Monday, 20 June 2011

Biological Treatment - Part II

Hello again, hope the last post was interesting for you. Today I would like to continue the biological treatment. What I forgot to mention in my previous post was the nitrification. In aeration we provide the oxygen for the aerobic bacteria but we also do the nitrification which means conversion of ammonia to nitrates. The process is done as below:

NH3 + O2 --> NO  +  O2 --> NO2 --> NO3
 
I explain what will happen after this step but before that, I am about to go for the next biological treatment which is anoxic treatment. This method is very useful for the wastewater with very high amount of nitrogen. This method also has suspended growth and attached growth.

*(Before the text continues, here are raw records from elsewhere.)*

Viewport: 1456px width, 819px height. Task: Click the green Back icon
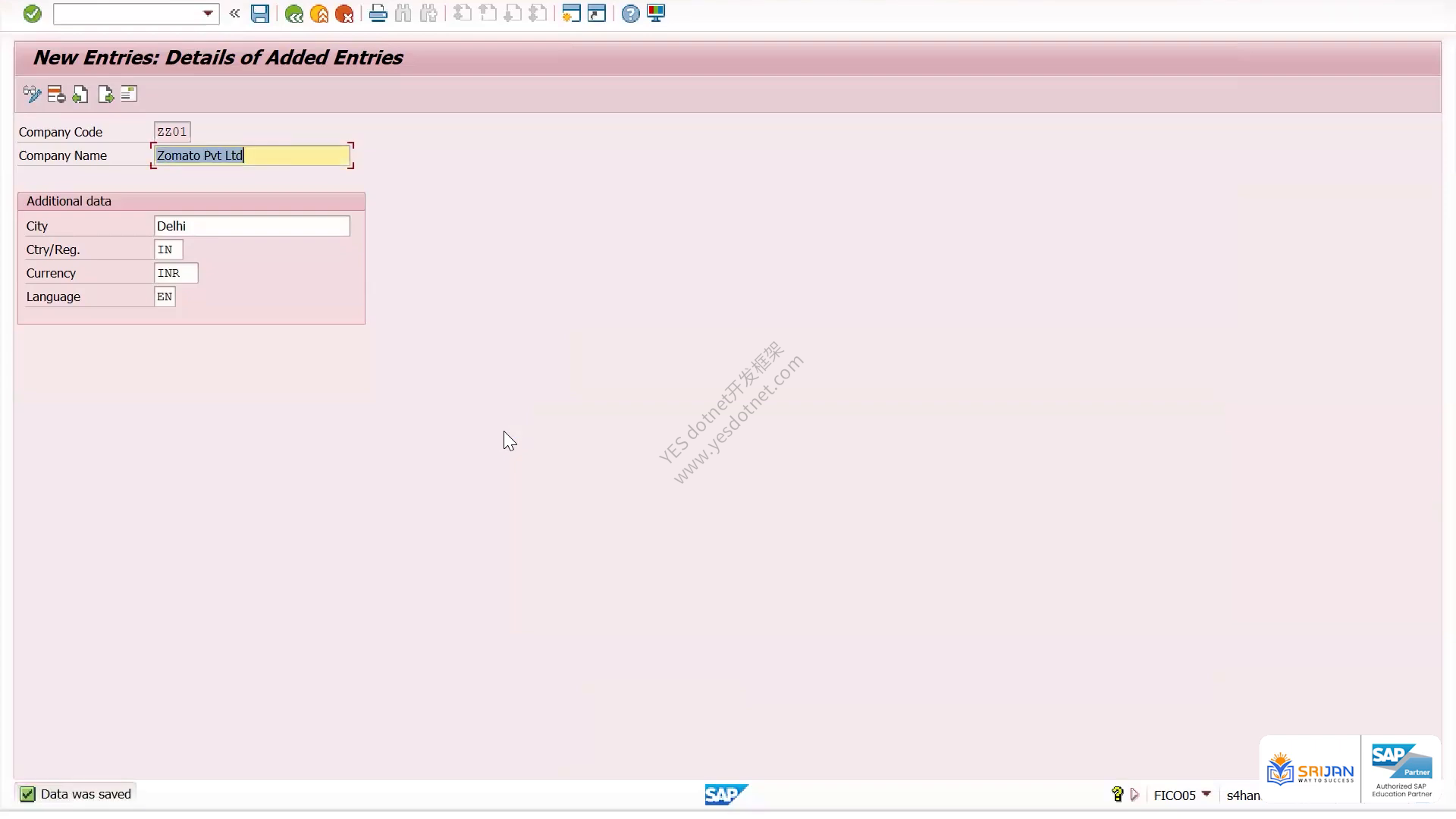click(x=294, y=14)
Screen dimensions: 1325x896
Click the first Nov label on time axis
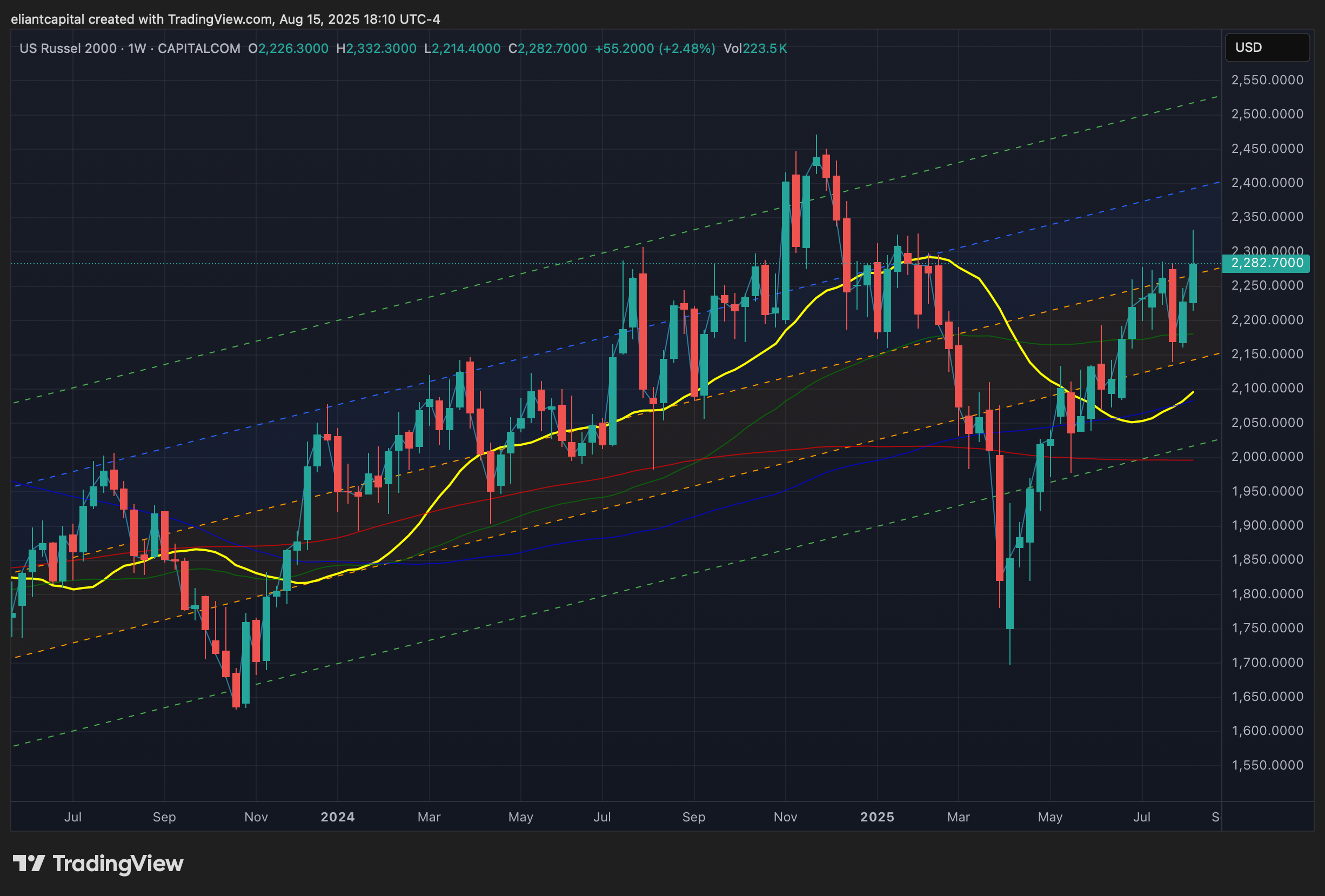[x=256, y=817]
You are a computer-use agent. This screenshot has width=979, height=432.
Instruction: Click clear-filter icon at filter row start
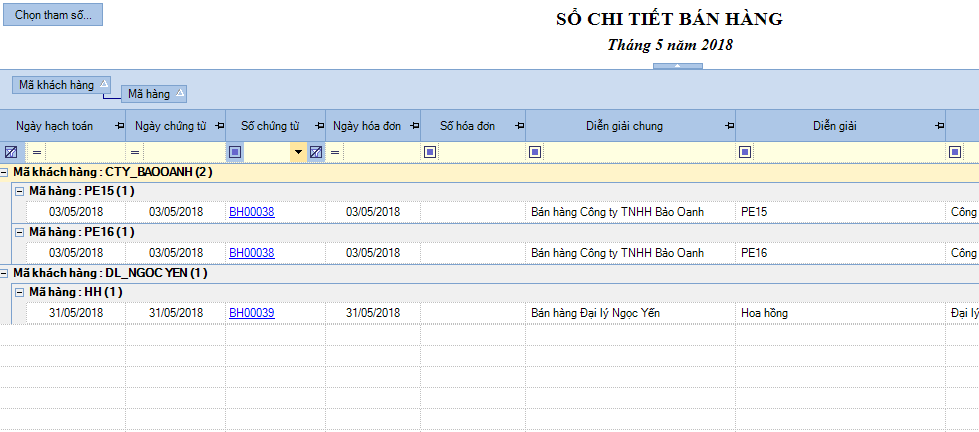tap(11, 152)
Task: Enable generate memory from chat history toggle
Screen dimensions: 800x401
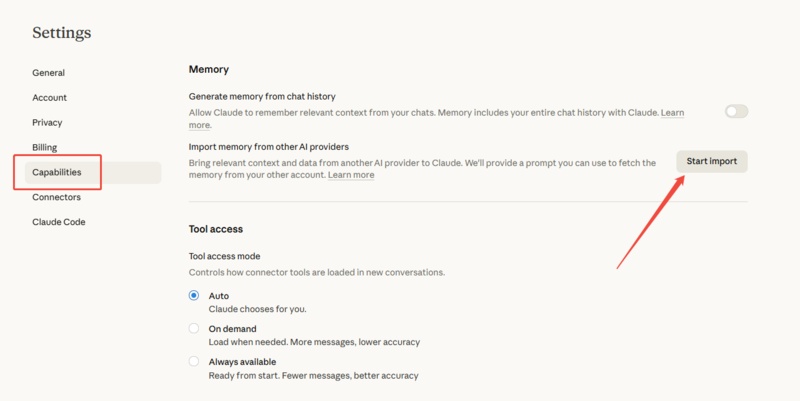Action: (x=736, y=112)
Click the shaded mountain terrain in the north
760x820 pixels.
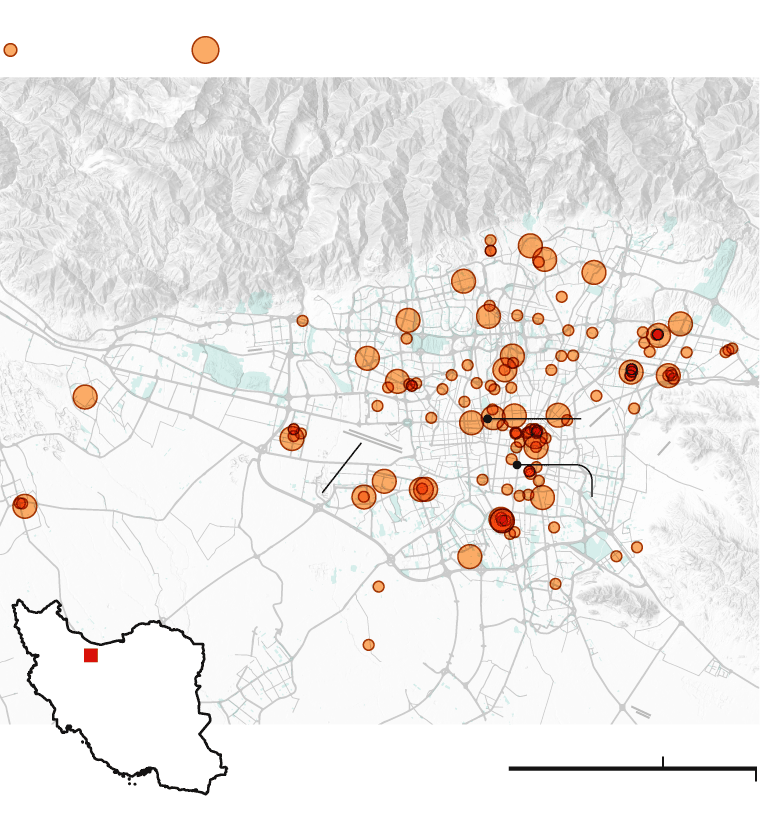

Anaerobic process is the third method of biological treatment which like the first two has attached and suspended growth. Anaerobic process is very important as it can remove the nitrogen from the wastewater. In anaerobic process, there is no aeration nor oxygen and therefore it would be methane as output of the organic consumption by the anaerobic bacteria. If we already have the nitrification process, in anaerobic treatment the oxygen in nitrates and nitrites would be used and the nitrogen itself is released as gas. The process is shown below:

NO3 --> (reduction) NO2 --> NO -->

The next method is combination of aerobic, anoxic and anaerobic and is the most effective one. This method not only removes the organic and reduces BOD, it also removes phosphorous and nitrogen from the wastewater. It could be suspended or attached growth. 

Here, I would like to explain a little bit more about nitrogen and phosphorus removal. As it was mentioned earlier, mixed methods would also remove nitrogen and phosphorous from the wastewater. The process is not difficult. There is a slight difference between nitrogen removal and removing of phosphorus. In order to remove nitrogen you need to nitrify first in aerobic process and then you have to put the wastewater in anaerobic process so the nitrogen will be released as gas. To remove the phosphorus, it is the other way around as first wastewater should go through anaerobic process and then aerobic. Phosphorus is consumed by bacteria and when the bacteria die, they go at the bottom of the settlement tank as sludge. By removing the sludge, phosphorus is also removed. The figure below shows the removal of nitrogen and phosphorus.

Nitrogen and Phosphorus Removal
 
According to the figure above, the wastewater goes for anaerobic process first and then anoxic. In this level, nitrogen is removed. Now you may ask, how come nitrogen is removed from anaerobic to anoxic while we said, it would be removed if there is aerobic and then anaerobic processes? The point is that the wastewater is coming back in again as  influent. So according to the figure above, the last level before the settlement tank is aerobic process, so after that if we have anaerobic process, the nitrogen is removed through de-nitrification and reduction process. From anaerobic to aerobic, the phosphorus is absorbed by bacteria and in the settlement tank, by removing the sludge, we remove the phosphorus. Therefore, we can say one of the main purpose of aeration is to remove the nutrients as well as reducing the BOD by organic consumption.